Trecho do documento:

□ □ □ □ □

O caso Bolsonaro-Bachelet e a imprensa brasileira - Beatriz Bandeira de Mello e João Feres Jr. (LEMEP)

O CASO BOLSONARO-BACHELET E A REPERCUSSÃO NA IMPRENSA BRASILEIRA

Por Beatriz Bandeira de Mello e João Feres Jr. 
Manchetômetro, Laboratório de Estudos de Mídia e Esfera Pública (LEMEP), 08/09/2019 

Desde que assumiu a presidência, Jair Bolsonaro vem colecionando críticas acerca da maneira como conduz a política externa brasileira. Mantendo uma retórica agressiva, característica de sua trajetória política como parlamentar, o atual presidente já protagonizou episódios que afrontam princípios básicos das relações internacionais do Brasil, como o pacifismo, a não-intervenção e a prevalência dos direitos humanos. Atuando junto ao presidente na definição da agenda da política externa brasileira há um grupo ideologicamente orientado pelo conservador Olavo de Carvalho, no qual figuram o atual Ministro de Relações Exteriores, Ernesto Araújo, o Assessor Especial da Presidência para Assuntos Internacionais, Filipe Martins, e o presidente da Comissão de Relações Exteriores da Câmara, Eduardo Bolsonaro. Adotando premissas questionáveis como o combate ao “globalismo” e ao “marxismo cultural”, o governo Bolsonaro tem buscado manter um alinhamento ideológico, e visivelmente assimétrico, com os Estados Unidos, além da aproximação com países economicamente liberais e politicamente conservadores na América do Sul, tais como Chile, Colômbia, Paraguai e Argentina.
A relação com o Chile é considerada estratégica pelo governo Bolsonaro. Não por acaso, a primeira viagem internacional do mandatário brasileiro foi àquele país.  Assim como o presidente chileno, Sebastián Piñera, Bolsonaro é favorável à liberalização econômica. Ademais, o caso chileno tem servido como referência para os defensores da Reforma da Previdência no Brasil. Os dois mandatários são aliados no PROSUR, sigla para o Fórum para o Progresso e o Desenvolvimento da América do Sul, considerado um substituto da UNASUL, e críticos em relação à Venezuela no Grupo de Lima. Recentemente, Piñera mostrou apoio ao brasileiro na questão das queimadas na Amazônia, que teve forte repercussão internacional. Piñera apareceu, inclusive, em um pronunciamento ao lado do presidente do Brasil. Entretanto, a relação entre os dois países sofreu um revés esta semana.

□ □ □ □ □

Trecho do conjunto de dados
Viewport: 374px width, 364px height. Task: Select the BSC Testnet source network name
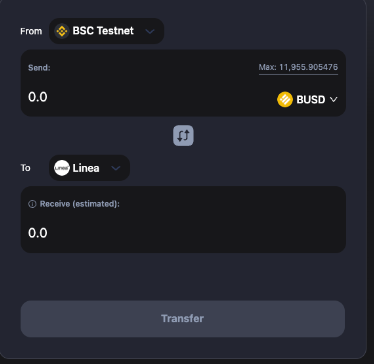point(103,31)
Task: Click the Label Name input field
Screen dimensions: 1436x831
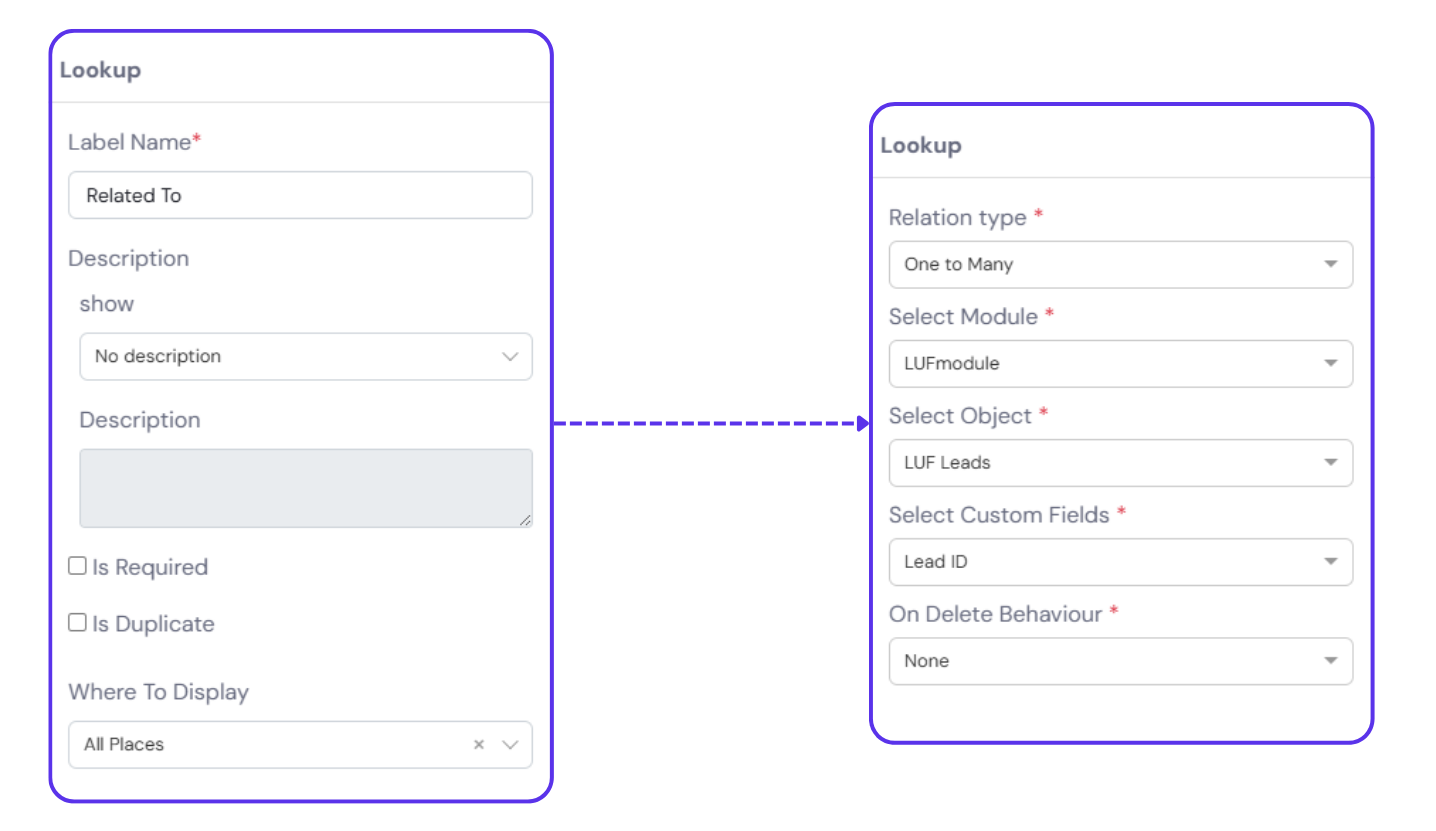Action: click(x=300, y=196)
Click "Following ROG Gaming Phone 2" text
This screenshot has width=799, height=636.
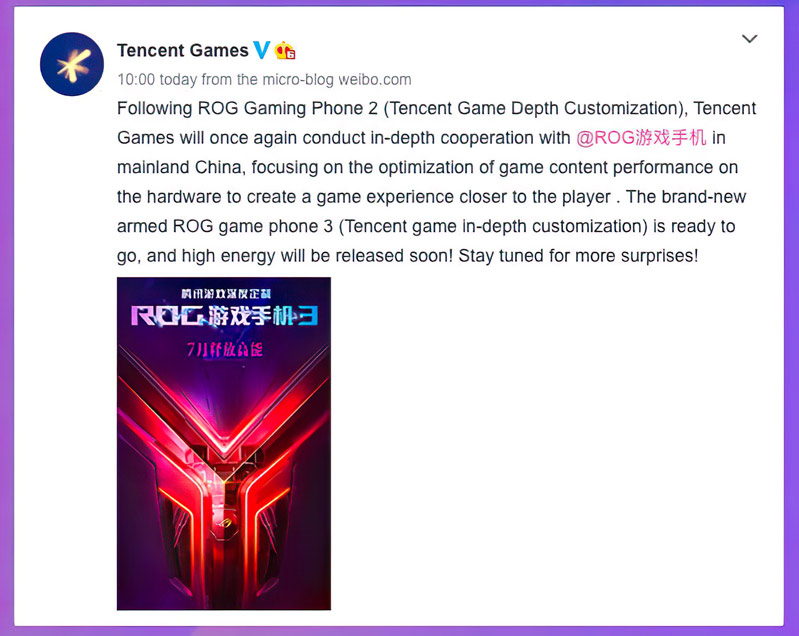click(x=247, y=109)
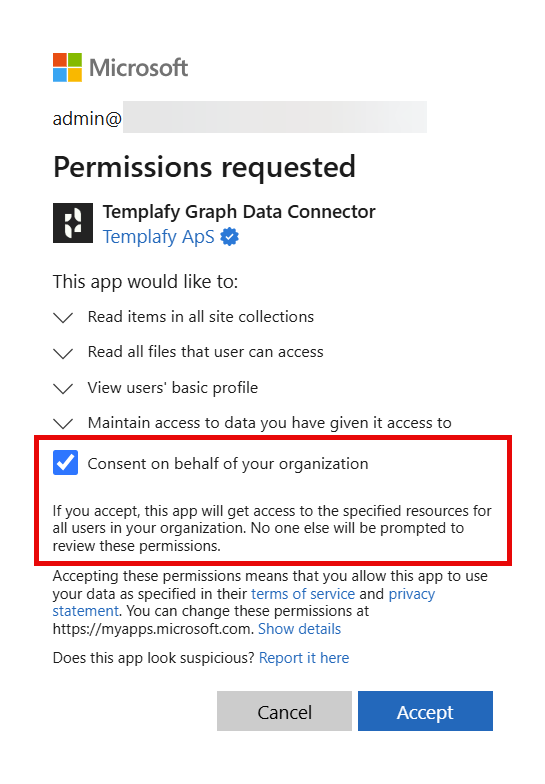The image size is (545, 784).
Task: Click the Microsoft four-color logo
Action: (67, 67)
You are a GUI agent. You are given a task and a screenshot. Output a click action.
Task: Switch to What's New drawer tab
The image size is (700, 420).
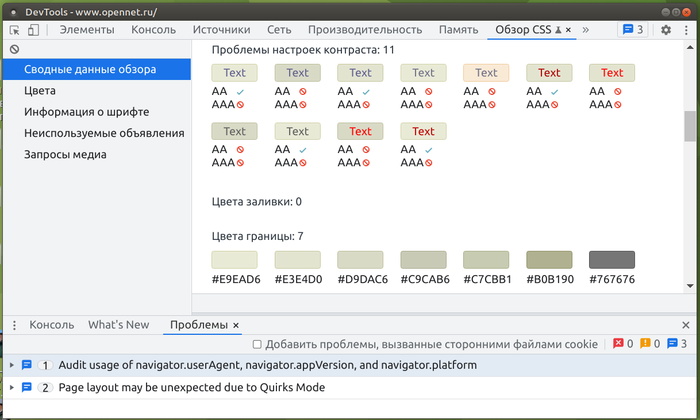(118, 325)
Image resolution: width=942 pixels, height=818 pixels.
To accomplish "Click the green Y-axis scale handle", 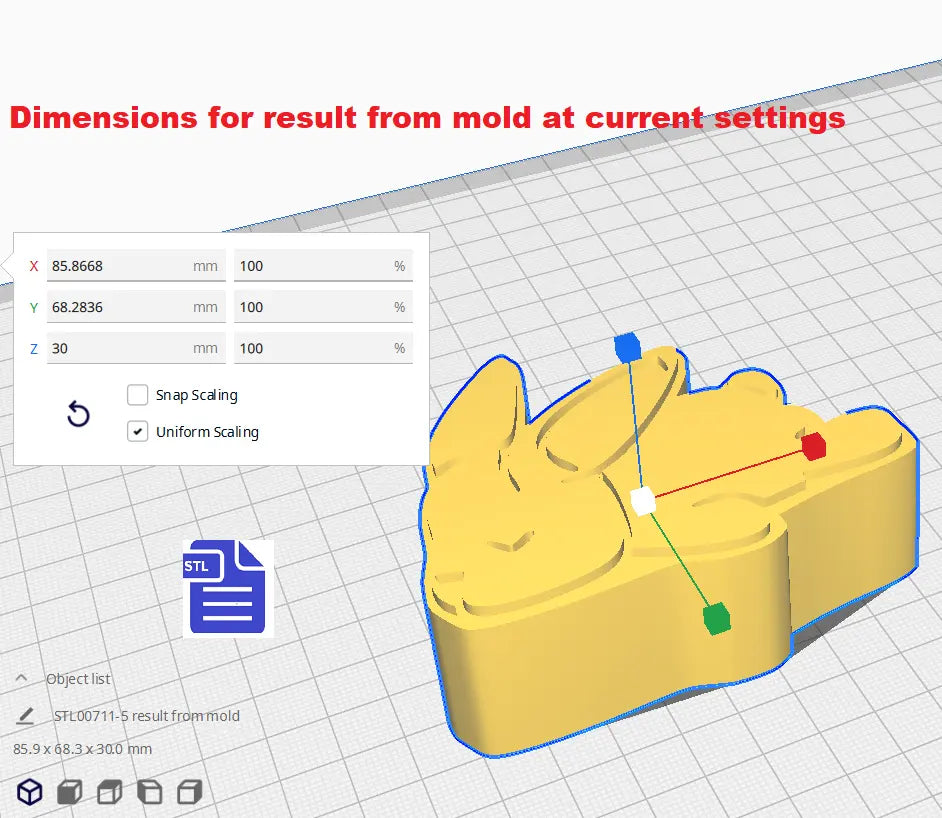I will 716,619.
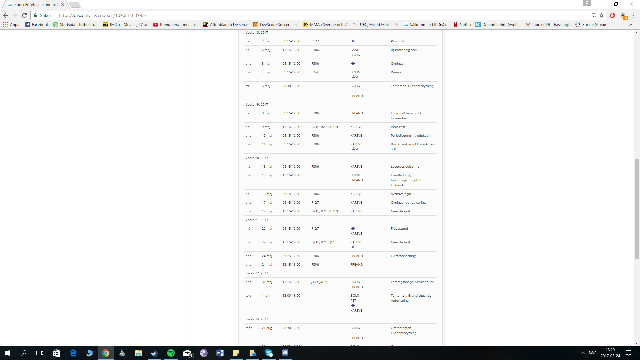Click the page's vertical scrollbar thumb
The width and height of the screenshot is (640, 360).
[636, 208]
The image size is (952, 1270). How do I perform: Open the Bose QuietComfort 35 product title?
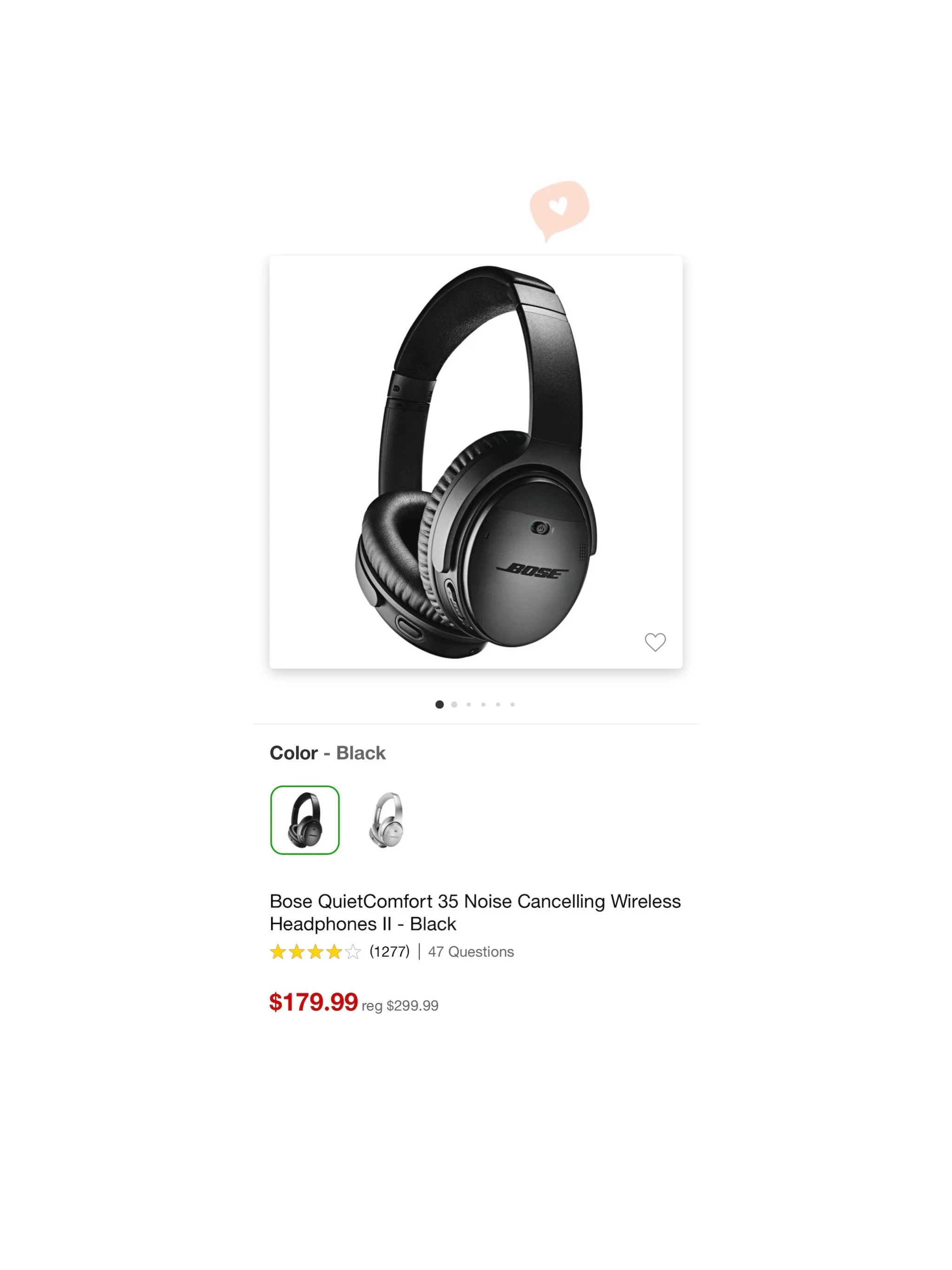pyautogui.click(x=475, y=913)
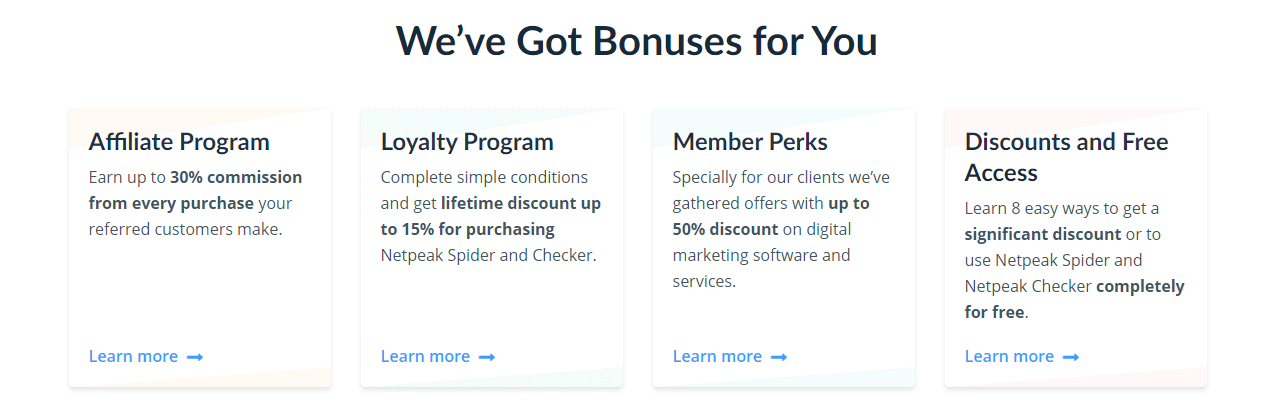Viewport: 1280px width, 411px height.
Task: Select the Member Perks card title
Action: [x=750, y=142]
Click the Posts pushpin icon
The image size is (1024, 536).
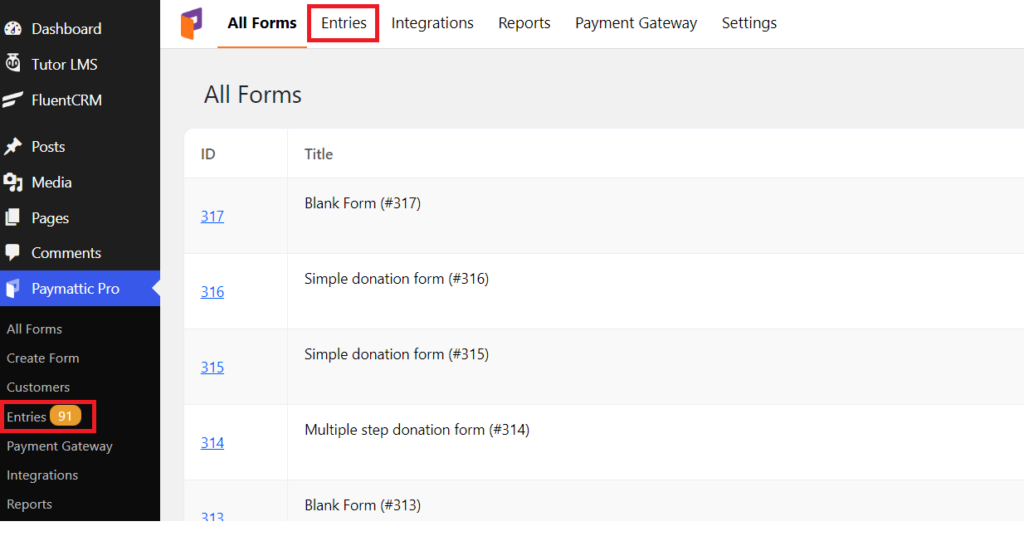[x=13, y=146]
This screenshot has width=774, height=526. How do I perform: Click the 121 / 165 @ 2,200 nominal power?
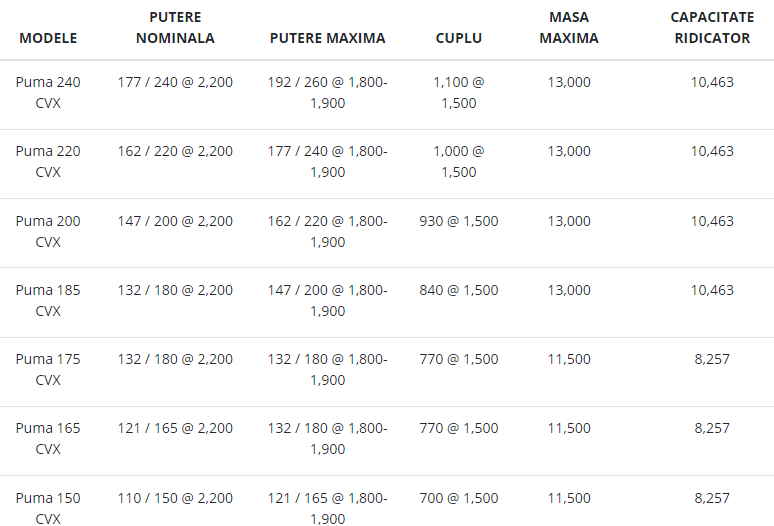coord(175,428)
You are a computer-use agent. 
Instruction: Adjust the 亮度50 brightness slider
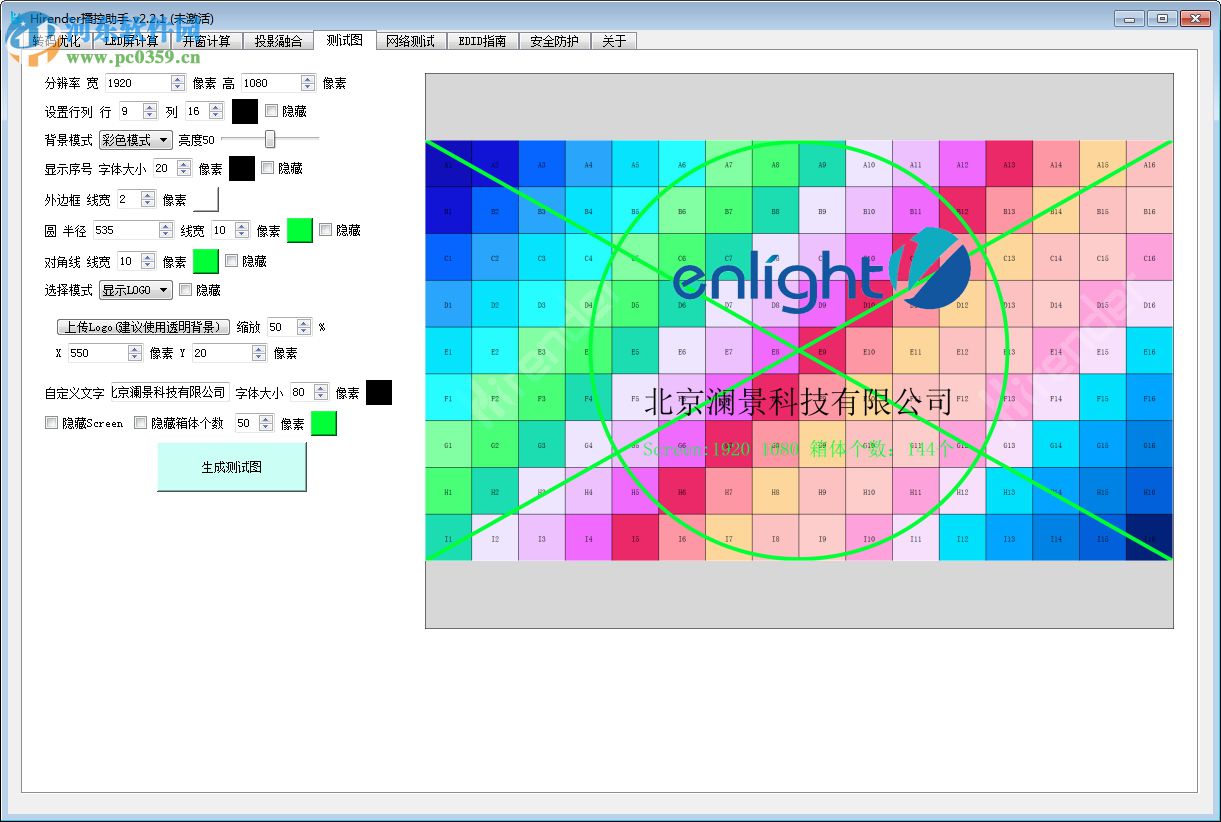[268, 139]
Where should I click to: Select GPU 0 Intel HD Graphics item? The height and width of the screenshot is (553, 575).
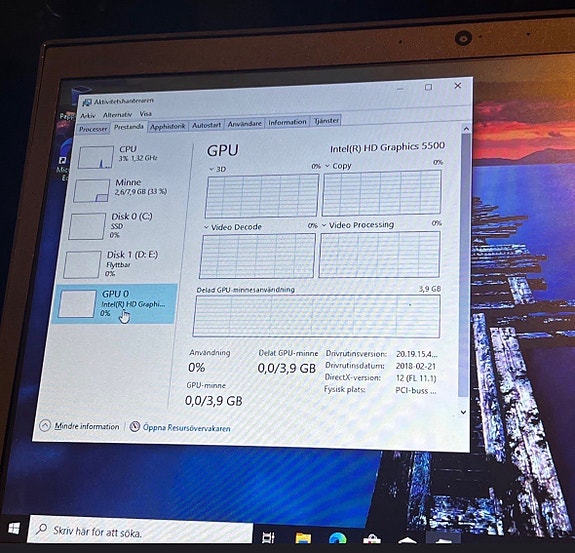tap(115, 304)
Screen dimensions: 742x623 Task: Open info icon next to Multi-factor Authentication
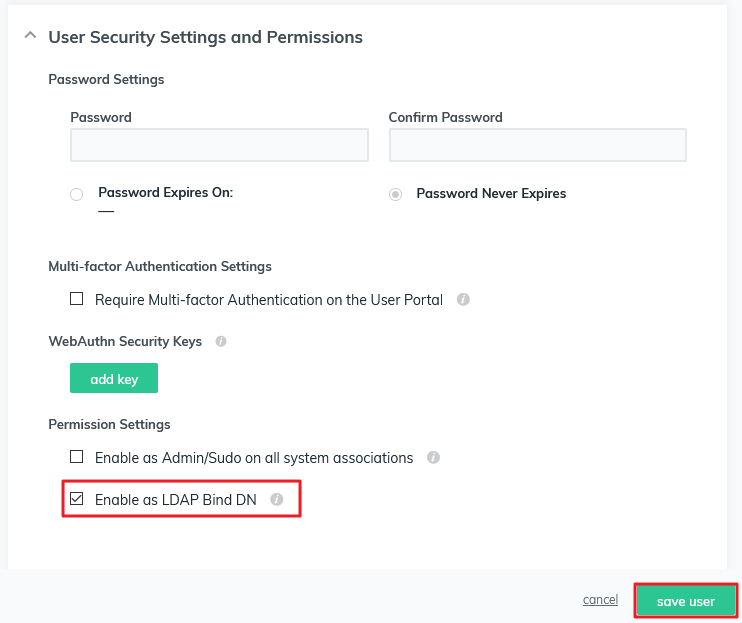pos(463,299)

□ □ □ □ □

Tarefas e exercícios:
**1)** Copie fielmente o texto sobre o caso Bolsonaro-Bachelet, abrangendo tudo o que vai de "A relação com" até "revés esta semana.".
**2)** Com base no texto sobre o caso Bolsonaro-Bachelet, indique se cada afirmação é verdadeira, respondendo sim ou não e citando as palavras do texto que decidem a questão: (a) A primeira viagem internacional de Bolsonaro como presidente foi ao Chile. (b) Piñera se opôs a Bolsonaro na questão das queimadas na Amazônia. (c) O PROSUR é considerado um substituto da UNASUL.
**3)** Prossiga com a redação do texto sobre o caso Bolsonaro-Bachelet a partir do ponto em que ele termina.

Respostas por tarefa:
**1)**
A relação com o Chile é considerada estratégica pelo governo Bolsonaro. Não por acaso, a primeira viagem internacional do mandatário brasileiro foi àquele país.  Assim como o presidente chileno, Sebastián Piñera, Bolsonaro é favorável à liberalização econômica. Ademais, o caso chileno tem servido como referência para os defensores da Reforma da Previdência no Brasil. Os dois mandatários são aliados no PROSUR, sigla para o Fórum para o Progresso e o Desenvolvimento da América do Sul, considerado um substituto da UNASUL, e críticos em relação à Venezuela no Grupo de Lima. Recentemente, Piñera mostrou apoio ao brasileiro na questão das queimadas na Amazônia, que teve forte repercussão internacional. Piñera apareceu, inclusive, em um pronunciamento ao lado do presidente do Brasil. Entretanto, a relação entre os dois países sofreu um revés esta semana.

**2)**
(a) Sim: "a primeira viagem internacional do mandatário brasileiro foi àquele país".
(b) Não: "Piñera mostrou apoio ao brasileiro na questão das queimadas na Amazônia".
(c) Sim: "considerado um substituto da UNASUL".

**3)**
Em pronunciamento realizado na última quarta-feira (4/9), o presidente brasileiro atacou a ex-presidente do Chile e atual alta comissária de Direitos Humanos da Organização das Nações Unidas (ONU), Michelle Bachelet. Nas palavras do presidente, “se não fosse o pessoal do Pinochet derrotar a esquerda em (19)73”, hoje “o Chile seria uma Cuba”. Na mesma fala, Bolsonaro atacou o pai da ex-presidente, Alberto Martínez Bachelet, preso e torturado pelo regime Pinochet, dizendo que “a cadeira de Direitos Humanos da ONU” é coisa de “quem não tem o que fazer, como Bachelet”. As declarações do presidente foram uma resposta às falas de Bachelet que foram críticas ao aumento da violência policial no Brasil, aos ataques a defensores de direitos humanos e a instituições de ensino no país, bem como aos discursos que legitimam execuções e a redução do espaço democrático no Brasil.
As loas tecidas por Bolsonaro a ditadores, torturadores e a regimes militares não são uma novidade para aqueles que acompanham sua trajetória política. Em uma simples busca na internet encontramos foto sua ao lado de um cartaz onde se lê “quem procura osso é cachorro”: uma referência aos esforços das comissões da verdade de resgatarem os corpos ou mesmo informações sobre os desaparecidos durante a ditadura no Brasil. Em episódios recentes, Bolsonaro homenageou o torturador Carlos Alberto Brilhante Ustra no plenário da Câmara dos Deputados. Como presidente, tratou como “estadista” o ditador paraguaio Alfredo Stroessner e saudou o ditador chileno Augusto Pinochet na primeira visita ao país.
As recentes declarações do presidente contra Bachelet repercutiram na imprensa brasileira. Abaixo, analisamos o conteúdo dos textos publicados nos jornais Folha de São Paulo, Estado de São Paulo e o Globo sobre o assunto no dia 5 de setembro, com o objetivo de identificar o tratamento conferido pela mídia ao caso Bolsonaro-Bachelet.

A COBERTURA
No dia 5 de setembro o Estado de São Paulo publicou – além de uma pequena chamada de capa – uma reportagem[1] sobre o ataque de Jair Bolsonaro à ex-presidente do Chile, Michelle Bachelet. Segundo o jornal as falas do brasileiro geraram um “atrito” com o país. O Estado deu ênfase às declarações do presidente brasileiro, bem como à repercussão de suas falas no Chile, tanto na ala governista como na oposição. Além disso, enumerou a coleção de “polêmicas internacionais” de Bolsonaro mostrando que estas afetaram cerca de 12 países, dentre os quais: Canadá, Noruega, Alemanha, Dinamarca, Argentina, França e Colômbia, além dos tradicionalmente hostilizados pelo governo brasileiro, Venezuela e Cuba. A mesma reportagem tratou da primeira visita de Bolsonaro ao Chile, destacando a rejeição de parlamentares locais ao atual presidente do Brasil na ocasião. Como forma de mostrar um posicionamento contrário de Bolsonaro, estampou na mesma página uma reportagem contendo trechos de falas de José Serra e Cesar Maia, pai do atual presidente da Câmara dos Deputados, Rodrigo Maia, em repúdio às declarações de Bolsonaro.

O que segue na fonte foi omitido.